As is often the case with plays staged at the ICT, the production values are professional and a little bit sterile. John Henry Davis directs the production with a clear eye and helps his actors find all of their proper beats and moments. I can’t help but wish that he had excavated a bit more theatrical sensibility for this production, however. I believe that it would have been the key to turning his very good production of this play into a possibly great one. The stylized transitions between season changes were a breath of fresh air and I wish we could have seen some of this theatrical poetry somehow stretched throughout.  An unnecessary bit of fiddling with some plastic flowers during the play’s final scene should also have been avoided.  Spring is a season of hope and re-birth. We get it. Some more subtle symbolism would have been appreciated.

The set design by Christopher Scott Murillo is appropriately suggestive and minimal; with a curtain of ropes upstage suggesting trees, a ramp splitting the playing space and a tree stump. I wish the stump could have been suggestive as well as the trees if just for the sake of consistency, however, I wished for it even moreso given the fact that a heightened sense of theatricality is really the only thing I think this production needed to send it through the roof. 

I would like to think that caryn desai chose a socially and politically relevant work for this slot in the ICT’s season with the awareness that we were going into election season at the same time it would be on stage. Regardless of whether or not she had this in mind, it serves as a perfect fit for the company. It is an entertaining, thoughtful and relevant work of theater, the kind ICT usually excels at, and one I wish they spent more time taking on.

Today, the threat of nuclear war is far from the only threat our planet faces to its existence. Our nation has perpetuated a war-machine that continues to drain our tax money and our capable young people of the potential they have to rebuild our country, leading us towards a self-sustaining, responsible society instead of into perpetual wars.

Toward the end of Act 1, Botyinnik exclaims, “If mankind hated war there would be millions of us and only two soldiers.” The only way to fight this reality is through awareness, conversation and action.  Lee Blessing started his conversation in 1988. It is sadly one we still need to be having. 

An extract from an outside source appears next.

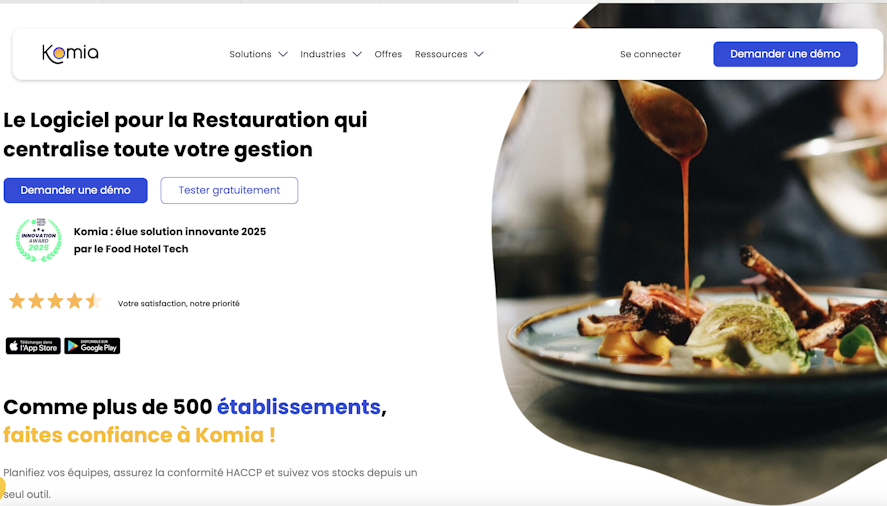Click the Food Hotel Tech award text
This screenshot has height=506, width=887.
(x=170, y=240)
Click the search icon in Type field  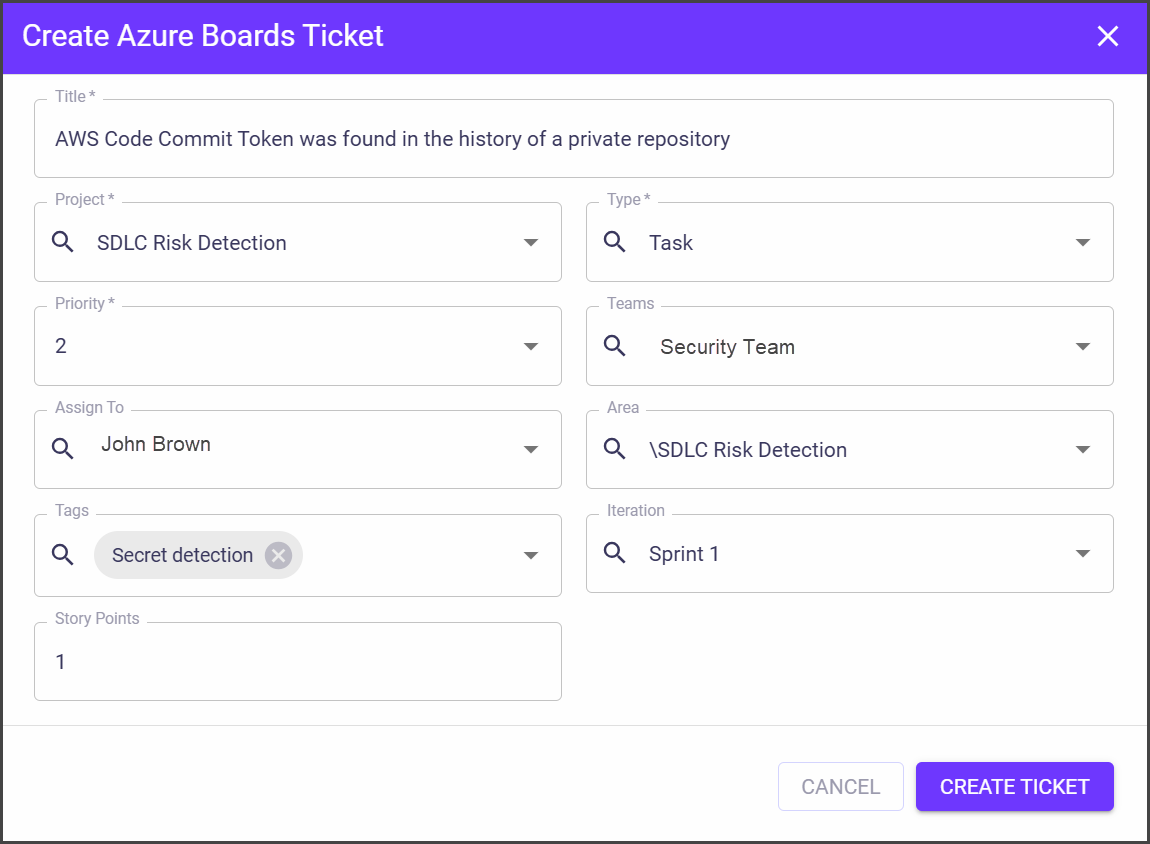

As our California primary drawns ever nearer, we stand on the edge of history ourselves. Never before in my lifetime has the California vote mattered so much to the American people. I’m not going to tell you who to vote for (it should be obvious who I’m voting for by the tone of this review) but please, do your homework and vote responsibly. This may be one of our last chances to peacefully acknowledge conversations that America has tried desperately to repress for as long as it possibly can. I hope, as the characters of A Walk in the Woods so desperately hope, that the conversation will finally start to be heard.